--- Supplied information ---
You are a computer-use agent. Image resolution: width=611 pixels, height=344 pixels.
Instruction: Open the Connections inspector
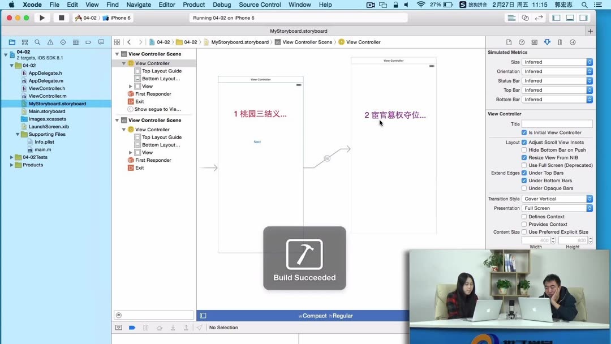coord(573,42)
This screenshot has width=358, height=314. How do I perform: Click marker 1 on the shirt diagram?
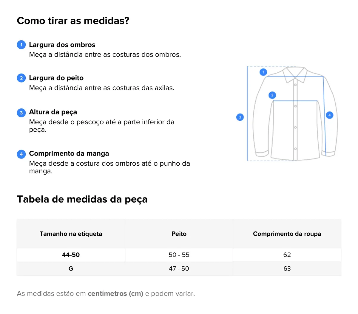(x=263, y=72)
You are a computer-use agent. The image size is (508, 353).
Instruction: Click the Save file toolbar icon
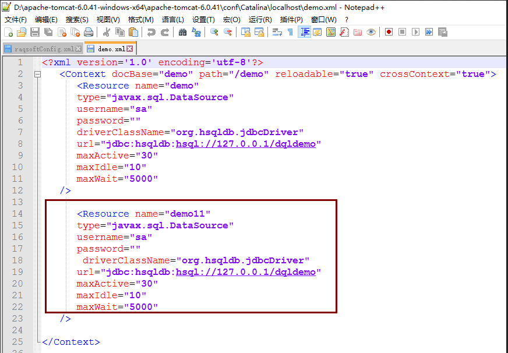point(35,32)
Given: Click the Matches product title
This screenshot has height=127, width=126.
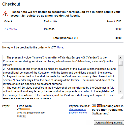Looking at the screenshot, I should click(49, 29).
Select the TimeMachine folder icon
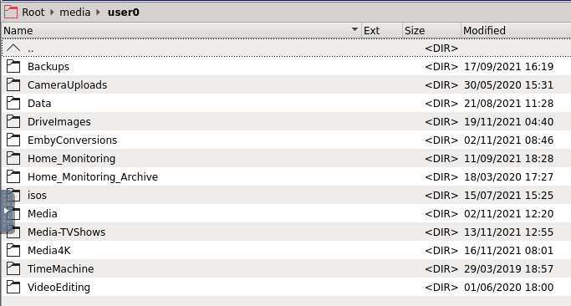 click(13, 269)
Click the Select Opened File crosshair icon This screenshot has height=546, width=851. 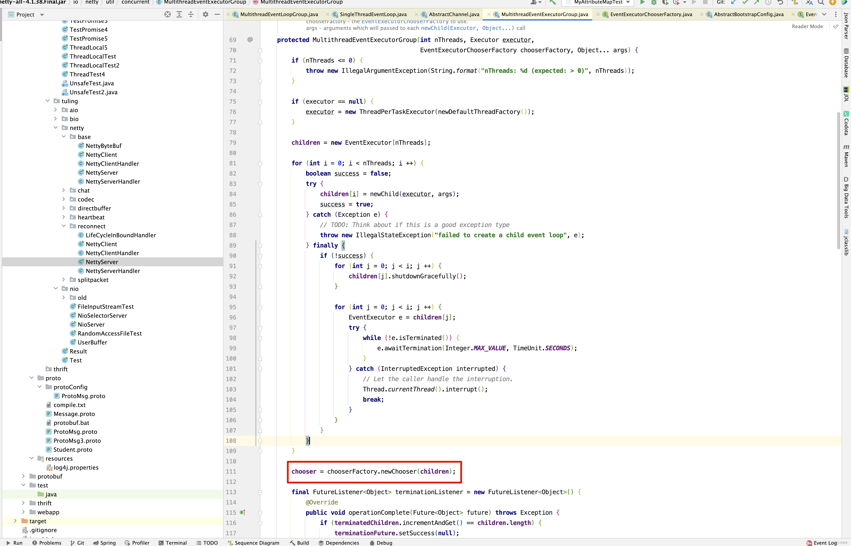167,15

--- Brief ---
Arrange the items from the line containing "This screenshot has width=358, height=314." through the line containing "point(35,32)", both included, as a JSON list of strings with one string per line. Omit blank lines and leave the pictures out.

--- Output ---
[
  "This screenshot has width=358, height=314. How do I perform: Click marker 1 on the shirt diagram?",
  "(x=263, y=72)",
  "You are a computer-use agent. The image size is (508, 353).",
  "Instruction: Click the Save file toolbar icon",
  "point(35,32)"
]